In December 2012, Levchin joined Yahoo's board of directors, and remained until December 2015.

In 2015, Levchin was appointed to the U.S. Consumer Financial Protection Bureau (CFPB) advisory board for a three-year term, making him the first executive from Silicon Valley to be appointed to the board. In 2021, Levchin, after his experience on the advisory board at the CFPB, called for the necessity for the tech industry to engage more with regulators.

As of 2021 Levchin had an estimated net worth of US$3 billion.

In October 2025, Levchin was elected a director of The Coca-Cola Company.

==In the media==
Levchin appeared as a speaker at the 2007 Startup School organized by Y Combinator, where he described his own journey as an entrepreneur and the mistakes he made and lessons he learned. Levchin was also featured in "Brilliant Issue" of Portfolio by Condé Nast Publications. In 2022 Levchin was interviewed in an NPR podcast called "How I Built This" where he spoke about his early life and business endeavors including his role in PayPal.

==Politics==
Levchin was listed as one of the contributors to FWD.us, a Silicon Valley–based lobbying group spearheaded by Mark Zuckerberg and Joe Green. The group is intended to concentrate on immigration liberalization for high-skilled immigrants to the United States, improvements to education, and facilitating technological breakthroughs with broad public benefits. Levchin also narrated his personal experience as an immigrant in a video released by the group.
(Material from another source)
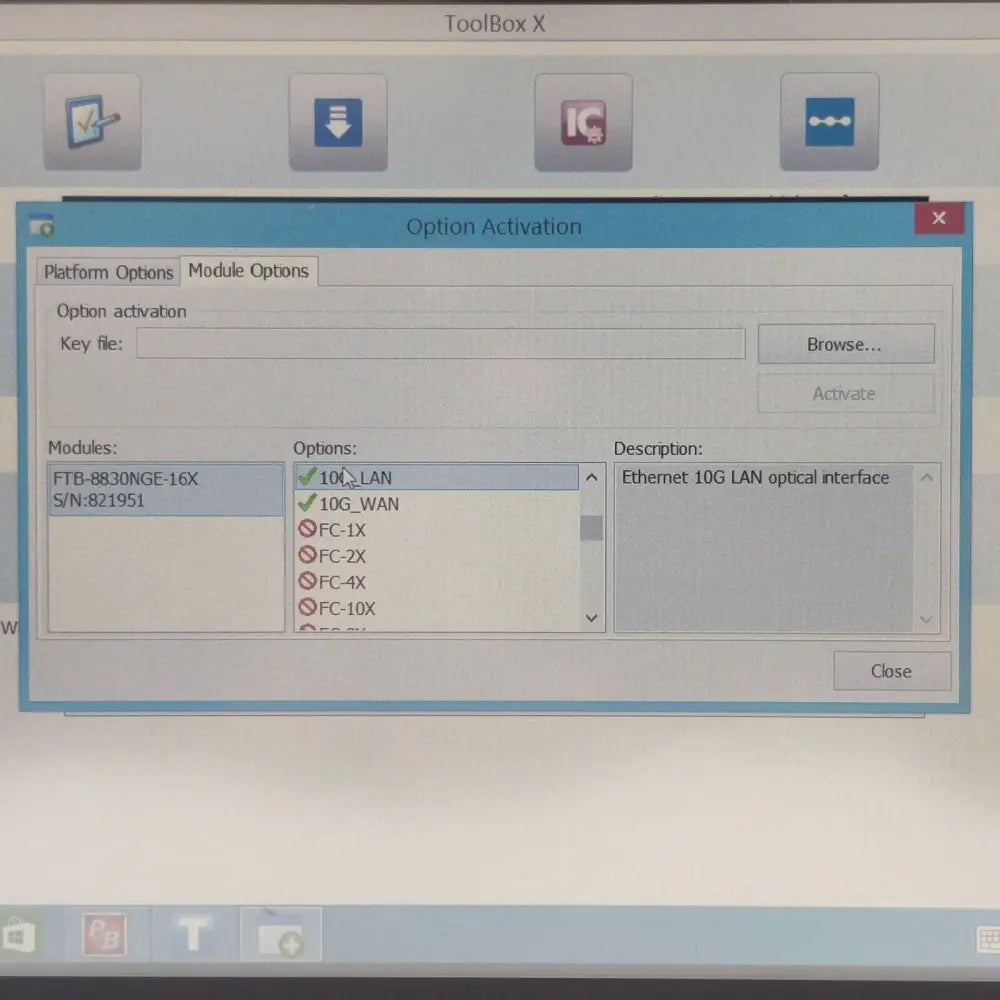The width and height of the screenshot is (1000, 1000).
Task: Click the Close button in dialog
Action: point(890,671)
In 2013, amidst the controversy over mass surveillance and NSA espionage activities, Levchin defended the NSA in opposition to views of many other tech entrepreneurs. According to him, the agency was designed to protect the US from terrorism, so even if it oversteps its bounds, the public should support it.

In a 2019 interview with Yahoo Finance, Levchin stated he agreed something needed to be done about income inequality in the United States, but disagreed that the solution should involve a form of democratic socialism, as suggested by Alexandria Ocasio-Cortez. Even though her proposals did not include government ownership of "everything" as he implied, Levchin warned of the state of Ukraine's economy around the time of the Soviet Union's collapse, recounting, "there were tanks on the streets, because we couldn't — couldn't contain the populace from tearing the country apart."

==Other activity==
Levchin arranged and financed the Levchin Prize which since 2016 rewards advancements in cryptography with a real-world impact.

In April 2026, he was ranked on the Forbes list, "Self-Made 250: The Greatest Living Self-Made Americans".

==Personal life==
In 2008, Levchin married his longtime girlfriend, Nellie Minkova. He has two children. He lived in San Francisco from 2007 to 2019. In 2019, he listed his home in San Francisco for $7.25 million, which he originally purchased in 2007 for $5.3 million.